Симон после разговора с мальчиком был устроен на ночлег, в одной из комнатушек на втором этаже. Стелила полати Рада и не понимая, как такое могло случиться, он оказался в одной постели с этой не первой молодости женщиной.
К утру он совсем изнемог и заснул беспробудным сном.
А когда очнулся Рады уже не было. Не было и мальчонки. Они исчезли. Как сквозь землю провалились. Никто не видел, как они ушли. Никто не знал где их искать. Схватившись за саквояж, Симон не обнаружил и жемчужины, лишь увядший лист лопуха лежал, обезвожено сворачиваясь в трубку.
Исаак снарядил погоню, но оказалось, что лошади из брички хозяина были выпряжены и уведены. Это были очень хорошие лошади, не те одры, что работали на лесопильне и могли лишь переставлять огрубевшие, почти не сгибающиеся ноги.

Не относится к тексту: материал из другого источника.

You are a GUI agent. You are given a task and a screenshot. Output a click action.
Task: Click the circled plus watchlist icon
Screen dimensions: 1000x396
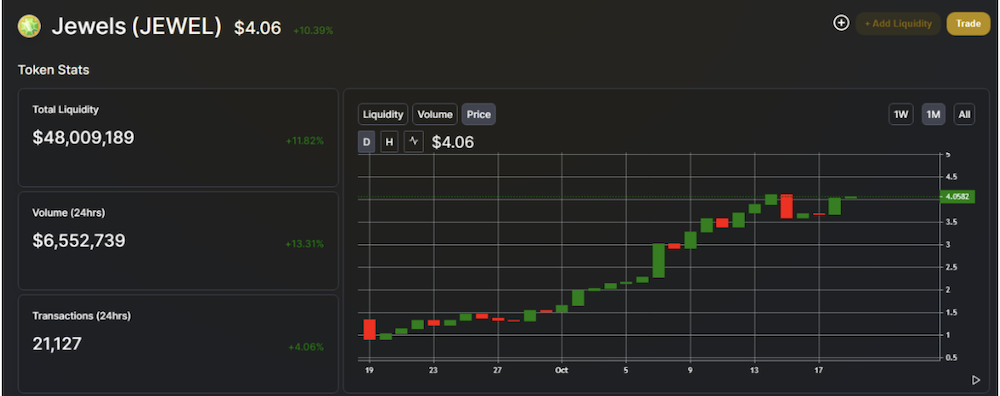point(841,24)
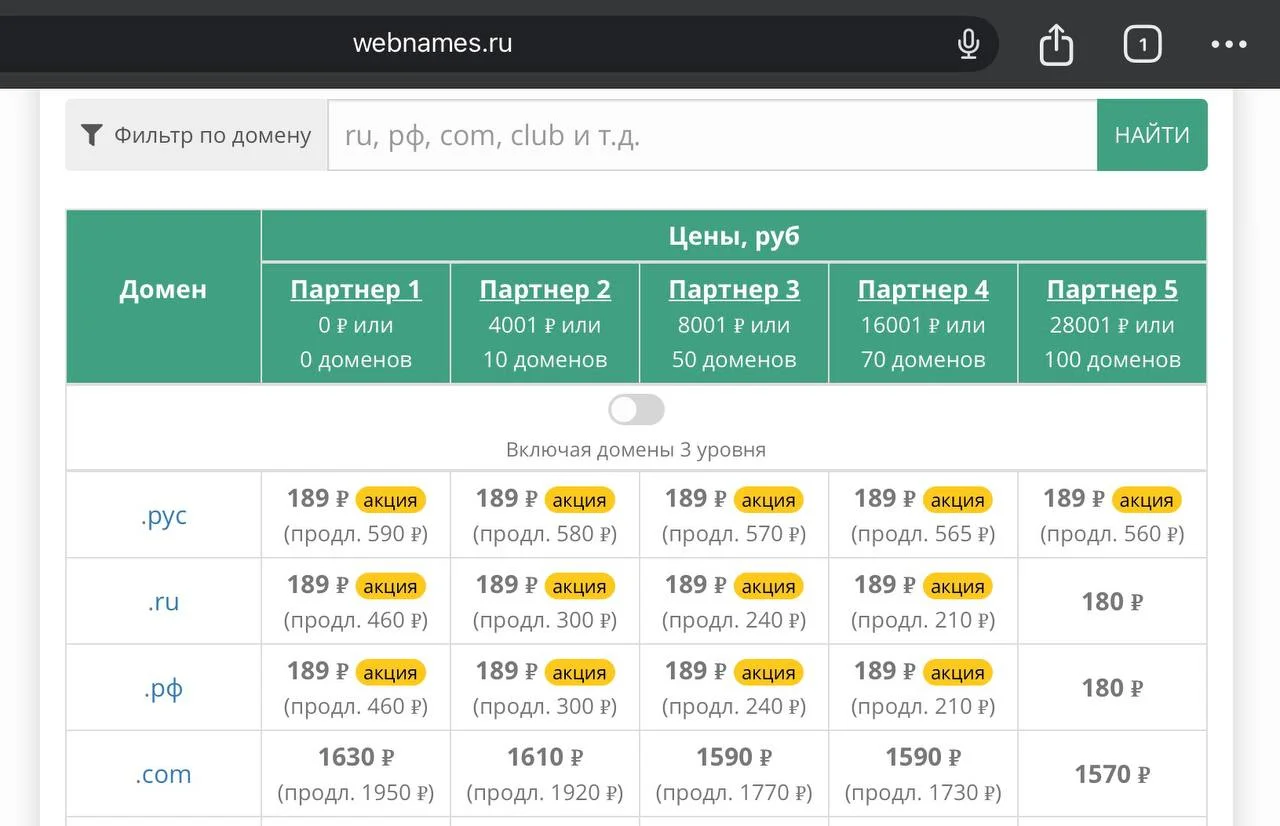Open the browser share icon
This screenshot has width=1280, height=826.
coord(1056,44)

- Теперь нужно искать у скупщиков. У ювелиров. Я подключу все свои связи. Но не все ювелиры, тем более скупщики краденного, честны. Если жемчужину пустят в обработку больше её нам не видать. А сейчас едем к полицмейстеру и дальше. Главное, чтобы она не ушла за кордон.
Симон, как в воду опущенный, сидел у конюшни. Саквояж открытый лежал в стороне.
На ум пришли строчки из "Нового завета"
"Не собирайте себе сокровищ на земле, где моль и ржа истребляют и где воры подкопывают и крадут; Не собирайте себе сокровища на небе, где ни моль ни ржа не истребляют и где воры не подкопывают и не крадут.
Ибо где сокровище наше, там будет и сердце наше.
Эти строчки из Евангелия от Матфея главы шестой он будет ещё множество раз повторять в своей жизни. Отныне он враг сокровищ и враг сердцу завистливому.
А что искать и зачем искать? Что дано, то и попрано. Каков случай, такова и история.
Выше голову Будный!
... Не бросайте жемчуга вашего пред свиньями, чтобы они не попрали его ногами своими и обратившись не растерзали вас.-
Исааку он наказал не тревожить полицмейстера и прочих. Видимо это рок. Это мне наказание за моё неверие. Дано было, чтобы свести с ума. Отобрано, чтобы образумить.
Открытие типографии, ещё несколько часов назад казавшееся делом реальным, отодвигалось на неопределённое время.